Announcement

**gens** · 18 November 2014, 04:35 PM

Originally posted by oleid View Post

Systemd's watchdog has absolutely nothing to do with hardware watchdogs. The daemon has to update a timestamp in the main loop, which systemd checks. Thus, if the daemon is stuck in an infinite loop, the timestamp won't get updated.

ah, so the program must be hacked for that feature to work
instead of... you know... the program doing it itself
note that a program can itself handle SIGSEGV and almost all other signals, except for SIGKILL
(note on the note: firefox and enlightenment do it)
it can also reexec itself if it can't recover itself

and it can still fail to deliver the website (for example the hypothetical "wont accept connection" bug)

also why is it called "watchdog" if it has nothing to do with the watchdog mechanism
(hint: i don't care, its stupid)

**oleid** · 18 November 2014, 05:11 PM

Originally posted by gens View Post

ah, so the program must be hacked for that feature to work
instead of... you know... the program doing it itself

How would a hung (as in stuck) service restart itself? That's the idea of a service manager.

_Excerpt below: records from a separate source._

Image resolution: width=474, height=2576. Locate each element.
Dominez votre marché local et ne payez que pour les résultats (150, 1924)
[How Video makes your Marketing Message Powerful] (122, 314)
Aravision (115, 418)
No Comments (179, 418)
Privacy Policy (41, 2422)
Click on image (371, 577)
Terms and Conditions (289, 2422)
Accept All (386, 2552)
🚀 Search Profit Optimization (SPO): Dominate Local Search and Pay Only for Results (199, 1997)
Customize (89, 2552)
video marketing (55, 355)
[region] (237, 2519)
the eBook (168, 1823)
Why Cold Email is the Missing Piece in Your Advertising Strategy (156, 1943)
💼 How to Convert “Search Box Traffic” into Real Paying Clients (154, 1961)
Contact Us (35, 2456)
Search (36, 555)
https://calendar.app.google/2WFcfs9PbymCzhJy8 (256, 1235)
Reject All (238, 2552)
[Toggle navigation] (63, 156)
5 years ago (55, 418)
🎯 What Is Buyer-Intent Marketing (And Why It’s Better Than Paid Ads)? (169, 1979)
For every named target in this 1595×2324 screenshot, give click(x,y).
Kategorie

Originally posted by gens View Post

note that a program can itself handle SIGSEGV and almost all other signals, except for SIGKILL
(note on the note: firefox and enlightenment do it)

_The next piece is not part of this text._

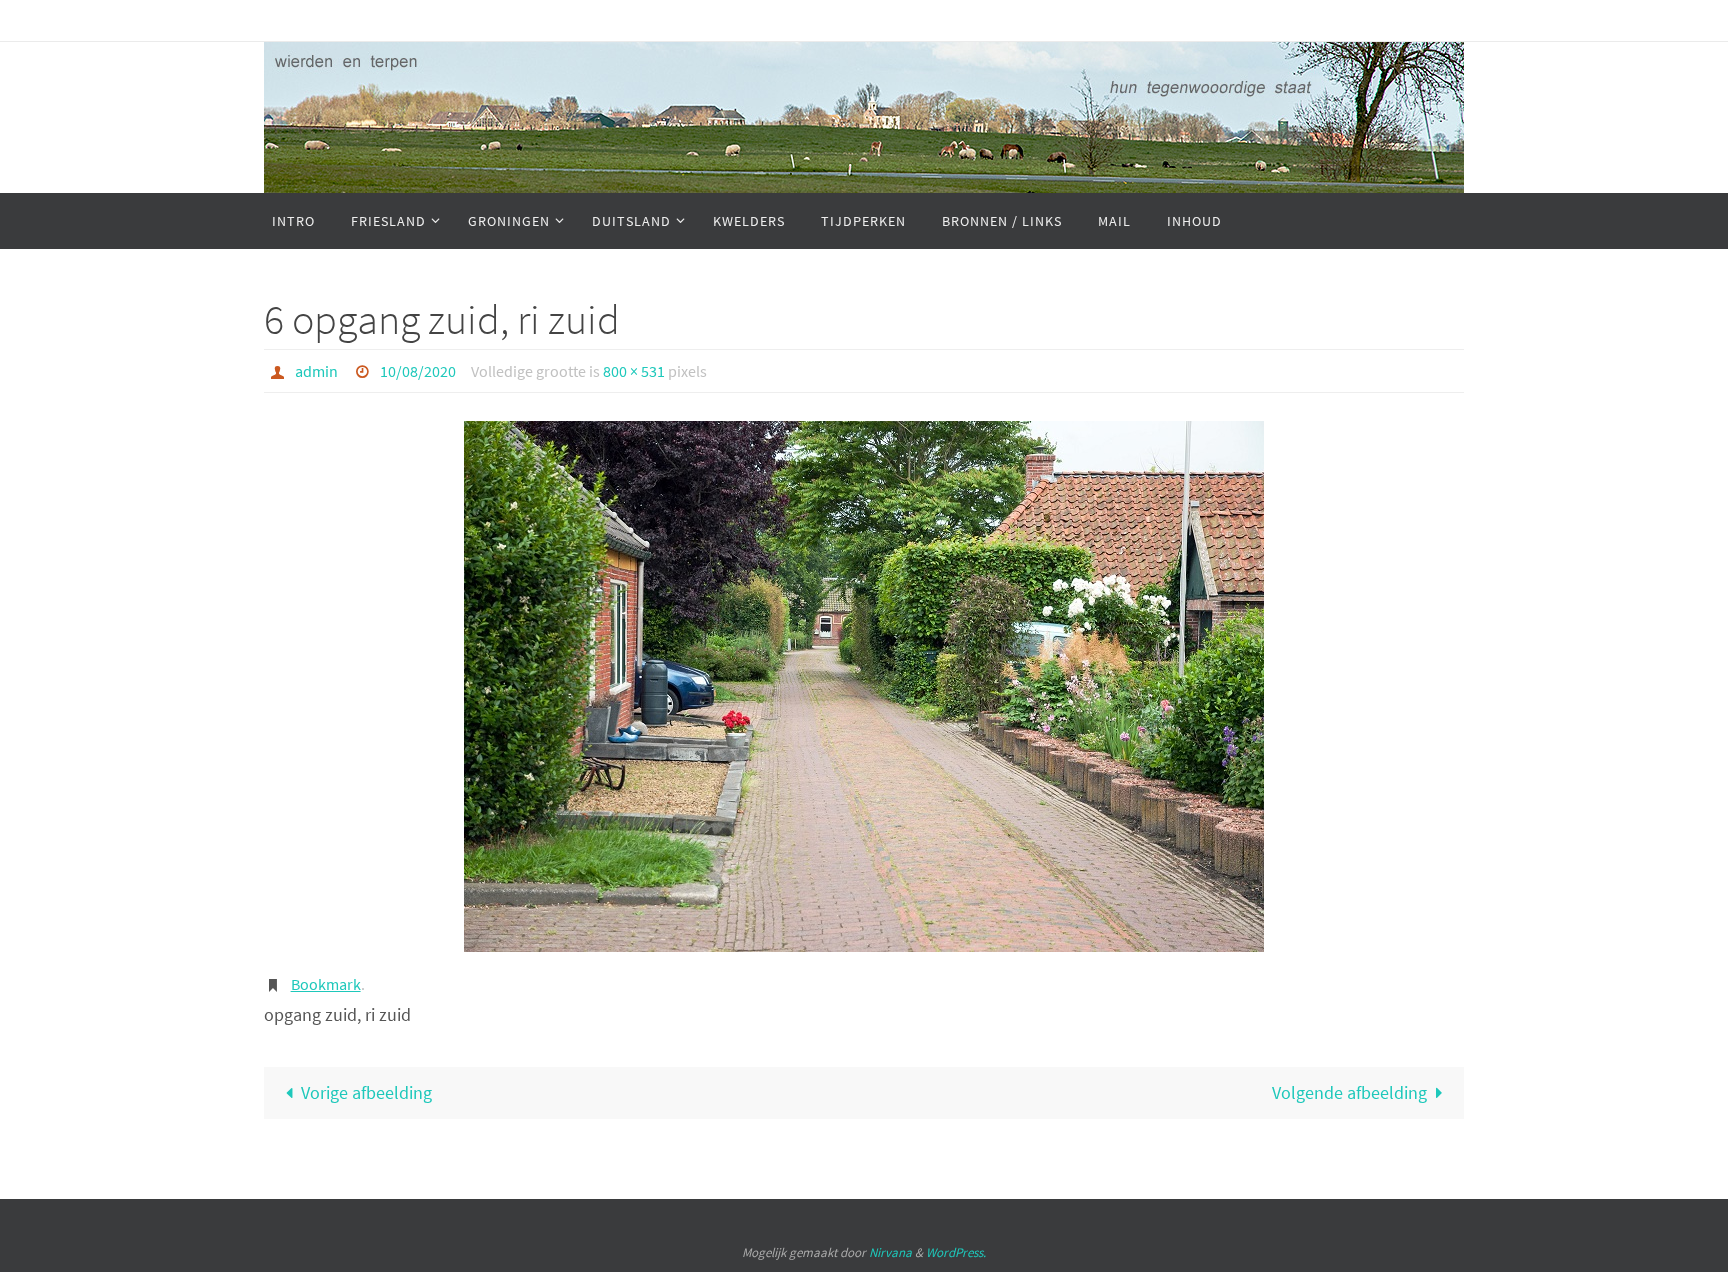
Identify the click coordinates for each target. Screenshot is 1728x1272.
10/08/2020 (418, 371)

Sure, I use signal handling in my own code.

You can handle SIGSEGV in the service, then it won't have to be restarted by the service manager.
If you don't want to do this on your own, the service manager can do it for you.

In your case, you'd probably want to send SIGTERM to the service, if wget fails. And then, provide an implementation for SIGTERM to restart the service. But I guess adding one line of code (two, if you count the include directive for the header) is simpler than providing an implementation for SIGTERM and SIGSEGV for *every* service you want to be self-restarting. Especially if you need to keep track of how often the service was restarted before, since your SIGSEGV handler might get stuck in an infinite loop, if the crash occurs directly after service start. That's exactly why such a complexity should be outsourced.

Originally posted by gens View Post

and it can still fail to deliver the website (for example the hypothetical "wont accept connection" bug)

As the bug is hypothetical, it's hard to speculate what causes it. It probably depends on where the sd_notify call is inserted, if it can detect the error.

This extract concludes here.